In summary, the conversation discusses the behavior of polarisation-entangled photons A and B, measured by Alice and Bob using polarisation filters at different spatial angles. There is a correlation between the measurements, leading to the question of which filter the polarisation is aligned with and the role of relativity in determining causality. However, the order of events and relative motion do not affect the predictions, and the detection of the particles by the filters is what causes the collapse of the wave function.
  • #36
zonde said:
Predictions of theory does not change from which measurement is considered 'first'. Why do you want unambiguous definition of order of measurement?
If measurements are time-like separated there is unambiguous order of measurements but still if you would calculate later measurement first and earlier measurement second result will not change. So from the perspective of theory there is no need to establish order of measurements. Both will give equally valid result.

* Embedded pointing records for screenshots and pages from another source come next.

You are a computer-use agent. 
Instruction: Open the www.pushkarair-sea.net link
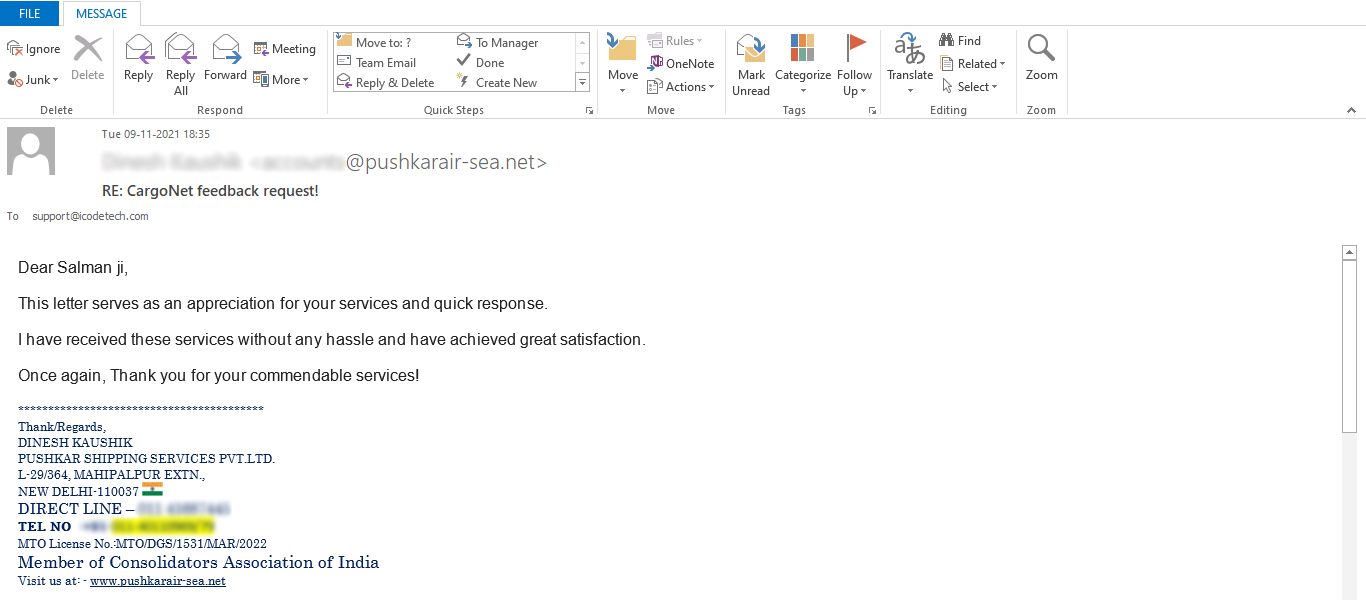coord(157,581)
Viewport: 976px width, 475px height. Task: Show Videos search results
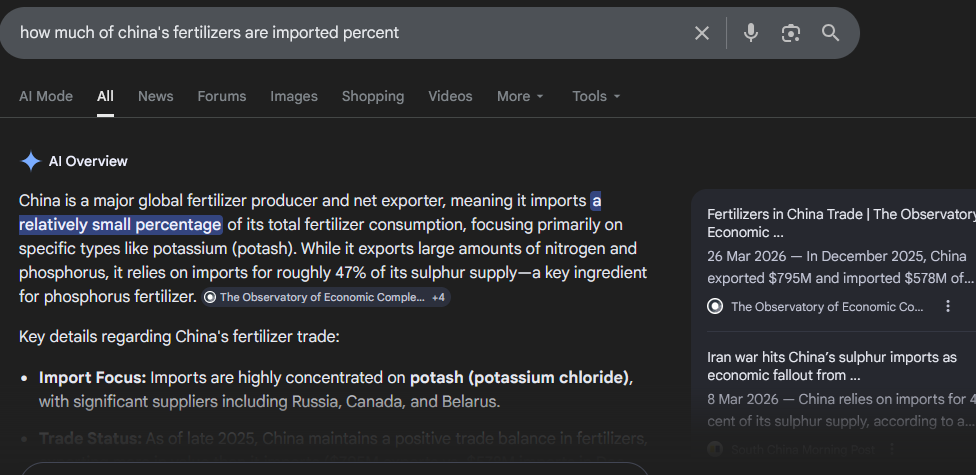[450, 96]
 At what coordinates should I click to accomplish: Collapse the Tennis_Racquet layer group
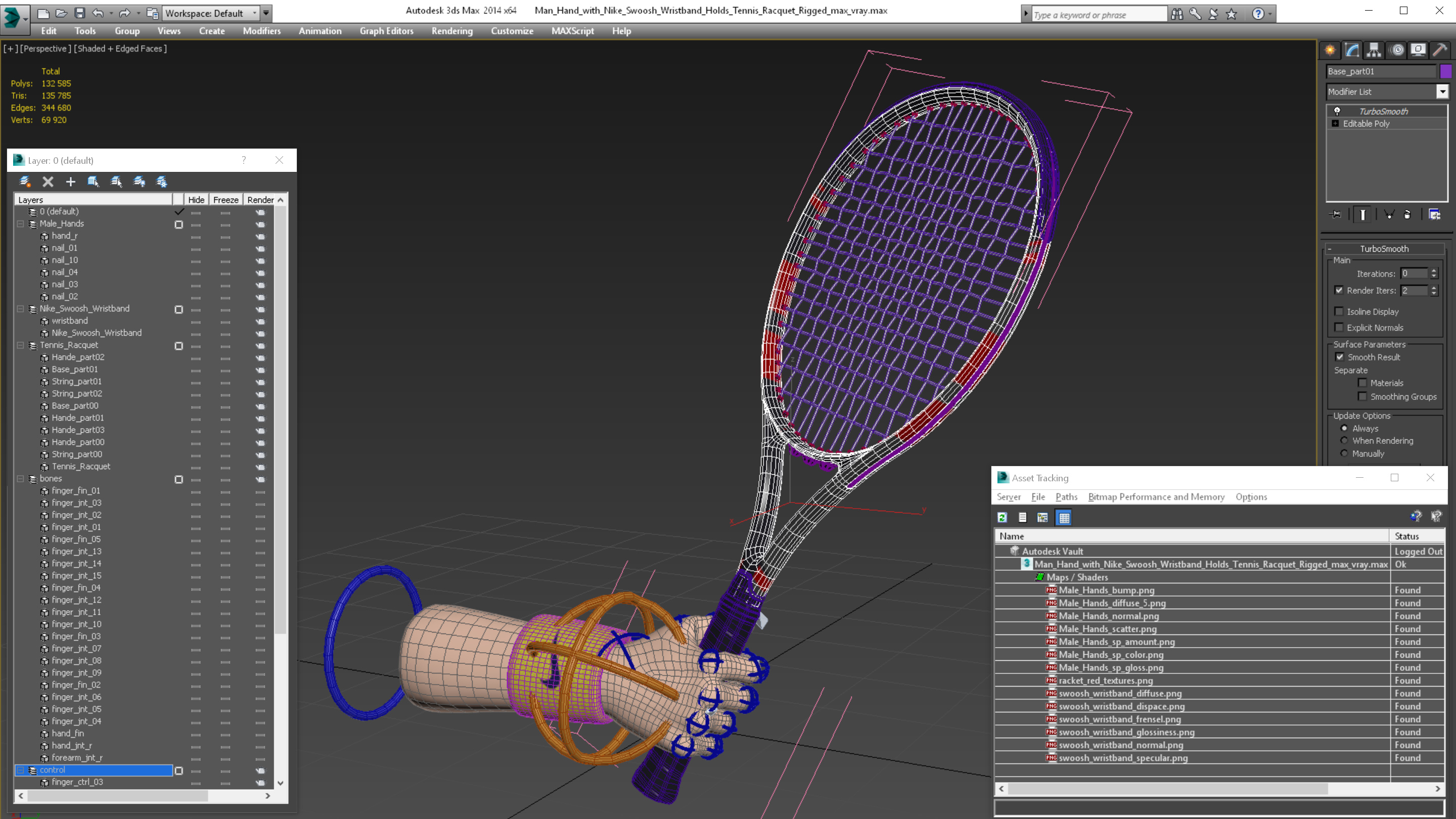(x=20, y=345)
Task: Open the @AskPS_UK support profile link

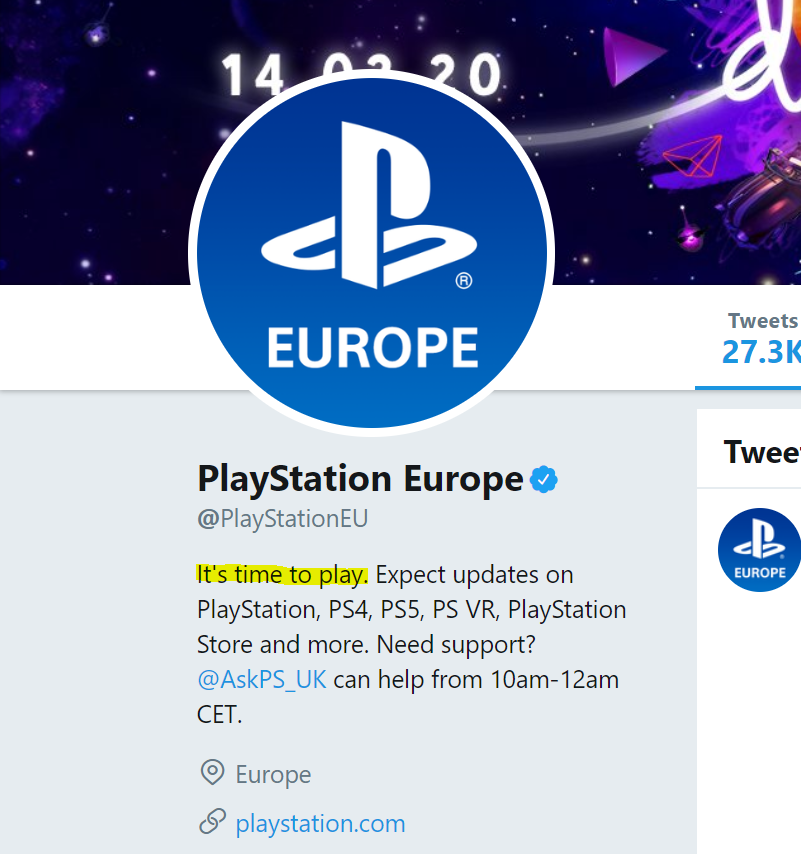Action: tap(261, 680)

I get that. But this result is phrased in terms of a resulting wavefunction. This resulting wavefunction is, in my eyes, not unambiguously defined and therefore not real and academic. I'd rather speak in terms of correlation between measurement results than suggesting a wavefunction that is not really there. It like saying something is blue, but if you look at it differently it is red. Then, is it in fact blue or red? You may assert it is blue, but I am equally right if I assert it is red, or neither.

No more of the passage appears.